Dans une tout autre catégorie de « cachez ce film que nous ne saurions voir », nous avons été plusieurs à remarquer également la non-sortie de Juror #2, dernier film de Clint Eastwood en novembre. Aucune bande-annonce dans les salles, une sortie sur une trentaine d’écrans en Amérique du Nord, dont une salle du Cineplex Forum pour l’ensemble du Québec. Rapidement, les analystes ont attribué une telle décision à David Zaslav, le PDG controversé de Warner Bros. Discovery, sur lequel j’avais eu l’occasion de dire quelques mots peu aimables dans un précédent éditorial[1]. Fidèle à sa réputation de mégagestionnaire de « contenu », Zaslav a jugé bon de se débarrasser à peu de frais de la sortie inévitable de l’ultime film d’une légende hollywoodienne qui est tout de même restée fidèle à Warner depuis… 1971. Certes, Zaslav a déjà affirmé en entretien qu’il n’était pas dans le show-friends mais dans le show-business. Qu’un tel homme puisse faire peu de cas de l’importance à accorder à un vénérable réalisateur de 94 ans est ainsi plutôt déplorable, mais prévisible.

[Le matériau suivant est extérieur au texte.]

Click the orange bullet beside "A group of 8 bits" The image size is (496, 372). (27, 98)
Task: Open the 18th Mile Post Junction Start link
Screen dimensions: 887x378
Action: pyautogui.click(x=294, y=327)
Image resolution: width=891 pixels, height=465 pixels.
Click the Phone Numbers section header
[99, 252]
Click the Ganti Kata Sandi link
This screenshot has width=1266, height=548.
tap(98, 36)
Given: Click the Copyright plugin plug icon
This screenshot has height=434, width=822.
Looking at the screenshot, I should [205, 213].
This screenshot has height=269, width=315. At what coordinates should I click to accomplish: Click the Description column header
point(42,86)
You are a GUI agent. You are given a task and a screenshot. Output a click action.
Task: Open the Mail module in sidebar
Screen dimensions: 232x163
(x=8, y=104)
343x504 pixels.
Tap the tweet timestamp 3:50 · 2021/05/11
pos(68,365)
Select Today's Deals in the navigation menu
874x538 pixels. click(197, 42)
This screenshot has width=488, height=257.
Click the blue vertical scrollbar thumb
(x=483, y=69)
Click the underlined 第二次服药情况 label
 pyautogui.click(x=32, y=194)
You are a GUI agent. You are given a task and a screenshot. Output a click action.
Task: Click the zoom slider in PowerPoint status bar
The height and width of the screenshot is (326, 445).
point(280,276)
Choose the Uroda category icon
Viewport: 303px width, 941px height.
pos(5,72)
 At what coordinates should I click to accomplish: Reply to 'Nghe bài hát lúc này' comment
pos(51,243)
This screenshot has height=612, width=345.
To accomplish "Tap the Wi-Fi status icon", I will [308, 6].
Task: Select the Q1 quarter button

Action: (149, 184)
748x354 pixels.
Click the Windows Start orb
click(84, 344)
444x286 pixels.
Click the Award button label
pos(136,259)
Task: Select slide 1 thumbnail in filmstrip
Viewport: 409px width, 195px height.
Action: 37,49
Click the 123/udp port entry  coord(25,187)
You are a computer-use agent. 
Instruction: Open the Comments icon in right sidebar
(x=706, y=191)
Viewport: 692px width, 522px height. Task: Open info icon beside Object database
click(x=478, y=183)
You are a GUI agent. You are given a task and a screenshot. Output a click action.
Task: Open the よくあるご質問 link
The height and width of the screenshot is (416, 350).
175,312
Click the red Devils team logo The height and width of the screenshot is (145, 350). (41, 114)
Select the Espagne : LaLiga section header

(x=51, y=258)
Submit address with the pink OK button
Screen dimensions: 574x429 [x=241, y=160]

Ce qui est plus incompréhensible, c’est qu’il ait décidé de ruiner volontairement le potentiel commercial d’un suspense psychologique classique et efficace qui, toute proportion gardée, aurait pu rejoindre son public. Nul besoin d’être un « clint-o-phile » pour reconnaître que la décision de Warner témoigne avant tout d’une incapacité des studios à soutenir une œuvre qui ne tombe plus désormais dans l’une des catégories suivantes : film de genre pour cinéphiles / film de genre pour ados / film de genre pour enfants. On le mentionne depuis des années, mais le cas Eastwood est d’autant plus frappant cette année que Juror #2, sans être nécessairement un chef-d’œuvre, est l’un des rares films américains récents à proposer un récit complexe désirant articuler le rapport conflictuel et insoluble entre enjeux personnels et idéologie institutionnelle. Derrière sa facture classique, c’est un film qui cherche encore à s’interroger sur le monde et à nous laisser avec davantage de questions que de réponses.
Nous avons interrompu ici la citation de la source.